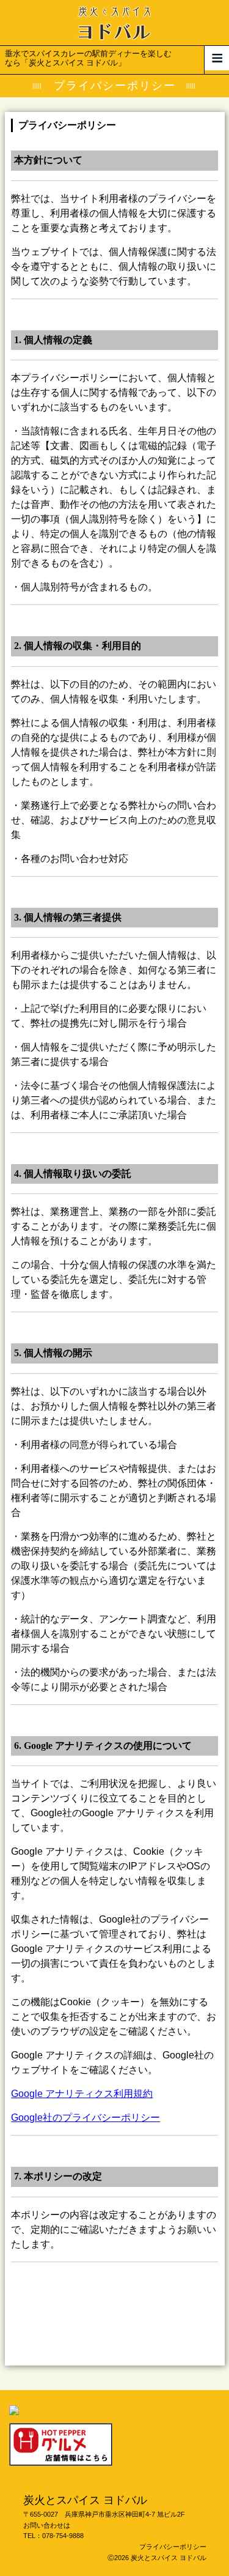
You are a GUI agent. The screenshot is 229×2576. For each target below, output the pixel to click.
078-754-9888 (63, 2535)
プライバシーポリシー (172, 2546)
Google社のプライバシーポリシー (85, 2117)
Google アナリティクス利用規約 (82, 2093)
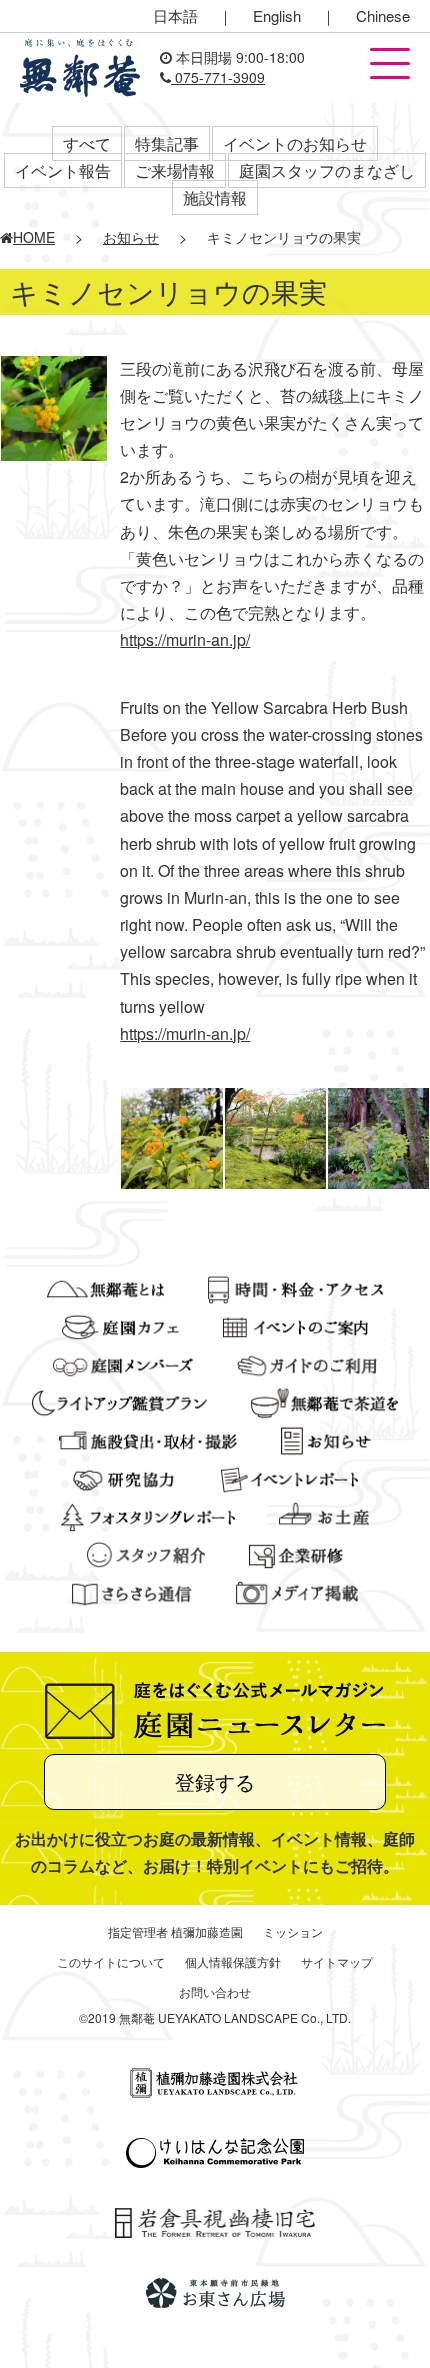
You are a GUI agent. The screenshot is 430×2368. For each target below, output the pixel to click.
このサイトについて (111, 1961)
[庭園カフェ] (120, 1325)
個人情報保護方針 (233, 1961)
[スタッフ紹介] (146, 1553)
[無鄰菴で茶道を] (324, 1401)
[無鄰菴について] (105, 1287)
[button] (390, 65)
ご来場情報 (175, 170)
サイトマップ (337, 1961)
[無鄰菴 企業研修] (296, 1553)
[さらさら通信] (132, 1591)
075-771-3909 (218, 77)
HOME (34, 237)
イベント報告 (63, 170)
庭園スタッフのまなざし (327, 170)
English (277, 15)
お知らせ (131, 237)
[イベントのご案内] (295, 1325)
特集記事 (167, 143)
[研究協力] (124, 1477)
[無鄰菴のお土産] (324, 1515)
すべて (87, 143)
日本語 (175, 15)
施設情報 (215, 197)
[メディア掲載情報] (297, 1591)
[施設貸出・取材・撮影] (148, 1439)
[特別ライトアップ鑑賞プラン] (119, 1401)
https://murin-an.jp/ (185, 639)
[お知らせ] (325, 1439)
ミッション (293, 1931)
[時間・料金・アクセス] (295, 1287)
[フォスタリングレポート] (148, 1515)
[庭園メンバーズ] (123, 1363)
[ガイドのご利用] (307, 1363)
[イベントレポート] (289, 1477)
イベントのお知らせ (295, 143)
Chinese (383, 15)
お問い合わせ (215, 1991)
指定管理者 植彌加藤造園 (175, 1931)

§ §

For each line above that carries the word "screenshot", copy it out.

### Written reply
You are a GUI agent. The screenshot is 229×2576. For each target below, output the pixel to click.
You are a GUI agent. The screenshot is 430×2368. For each target below, output the pixel to click.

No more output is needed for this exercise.